AWS Cloud Operations Blog

Monitoring Generative AI applications using Amazon Bedrock and Amazon CloudWatch integration

Amazon Bedrock is an easy way to build and scale generative AI applications with foundation models (FMs). As a fully managed service, it offers a choice of high-performing FMs from leading AI companies including AI21 Labs, Anthropic, Cohere, Meta, Stability AI, and Amazon. It also offers a broad set of capabilities needed to build generative AI applications, simplifying development while maintaining privacy and security.

Bedrock is integrated with Amazon CloudWatch which helps you track usage metrics and build customized dashboards for audit purposes. You can use these metrics to understand usage such as model invocations and token count from one foundation model in a single account to all of your foundation models across multiple accounts. Bedrock also provides customers with model invocation logging, a feature which can be used to collect metadata, requests, and responses for all model invocations in your account. By default, this feature is disabled and must be enabled by the customer for Bedrock to start publishing invocation logs.

In this blog post we dive deeper into how you can use CloudWatch to monitor Bedrock in near real-time, with metrics and logs that can be used to trigger alarms and take actions when values exceed predefined thresholds. CloudWatch also has rich set of other features that you can take advantage of including cross-account observability, log and metric correlation, composite alarms, log analytics, and application performance monitoring.

Configuring model invocation logging

Model invocation logging is currently in preview so please keep in mind changes may be made to this feature. Enabling logging will collect metadata, requests and responses for all model invocations in your account.

To configure logging, navigate to the Settings page in the Bedrock console, from the left navigation bar. Then toggle the Model invocation logging button which will present you with several fields that will need to be filled out before logging can be enabled.

First, select the data types to include with logs. You can choose text, image and embedding.

Multi-select control of data types to include with Logs (Text, Image, Embedding)
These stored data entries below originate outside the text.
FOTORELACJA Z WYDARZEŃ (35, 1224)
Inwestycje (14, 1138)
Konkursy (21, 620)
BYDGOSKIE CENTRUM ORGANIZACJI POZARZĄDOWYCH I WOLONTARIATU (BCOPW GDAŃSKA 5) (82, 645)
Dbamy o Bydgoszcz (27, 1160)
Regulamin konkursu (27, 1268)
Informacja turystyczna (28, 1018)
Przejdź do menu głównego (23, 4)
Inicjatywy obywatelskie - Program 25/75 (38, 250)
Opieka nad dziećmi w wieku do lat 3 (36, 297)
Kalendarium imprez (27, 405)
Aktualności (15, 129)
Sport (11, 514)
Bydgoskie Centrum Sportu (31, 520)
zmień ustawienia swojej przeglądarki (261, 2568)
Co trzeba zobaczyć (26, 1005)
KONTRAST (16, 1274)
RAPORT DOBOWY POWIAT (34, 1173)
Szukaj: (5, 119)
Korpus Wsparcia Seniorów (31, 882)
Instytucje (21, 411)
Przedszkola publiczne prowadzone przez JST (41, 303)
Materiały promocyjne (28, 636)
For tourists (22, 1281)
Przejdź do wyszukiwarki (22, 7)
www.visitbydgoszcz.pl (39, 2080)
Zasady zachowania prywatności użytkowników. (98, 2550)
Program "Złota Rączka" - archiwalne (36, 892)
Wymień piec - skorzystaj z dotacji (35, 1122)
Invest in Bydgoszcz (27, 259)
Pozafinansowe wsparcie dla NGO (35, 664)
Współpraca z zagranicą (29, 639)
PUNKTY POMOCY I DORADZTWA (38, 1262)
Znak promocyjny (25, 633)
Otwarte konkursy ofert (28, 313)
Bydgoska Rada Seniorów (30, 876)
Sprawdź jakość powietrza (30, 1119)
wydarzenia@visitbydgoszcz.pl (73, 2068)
Figure 1: Multi-select control of data types to include with Logs (Text, Image, Embedding)

Next, select your logging destination, where you have three options. The first option is S3 Only which configures Bedrock to only send logs to a S3 bucket of your choice. The second option is CloudWatch Logs only, which sends the logs to CloudWatch and when model input or output data is larger than 100kb or in binary format it can be optionally delivered to S3. The last option is Both S3 & CloudWatch Logs where logs are sent to both S3 & CloudWatch and when model input or output data is larger than 100kb or in binary format data it will only be sent to S3. Whatever option you choose you remain in control of model inputs and outputs, including encryption with KMS and retention duration. In my case I have chosen the CloudWatch Logs only option.

In the CloudWatch Logs configuration section specify a Log group name (in this case I chose /aws/bedrock). Please note you will need to create this log group in CloudWatch first.

Next, select the Create and use a new role option and provide a name for your role. In this case I chose BedrockCloudWatchLogs

Lastly, go to S3 and create a S3 bucket, in my case I chose this format bedrock-logging-[ACCOUNTID]-[REGION] for my bucket name. Now go back to Bedrock Settings, select your newly created bucket in the S3 bucket for large data delivery field, and click Save Settings to complete the configuration.

Generating log data from Bedrock

Now that we have setup logging in Bedrock, let’s go generate some log data using the Chat playground.

Navigate to the Chat playground in Bedrock and select your model and provide a prompt. In this case, I’m asking for a brief overview of Amazon CloudWatch.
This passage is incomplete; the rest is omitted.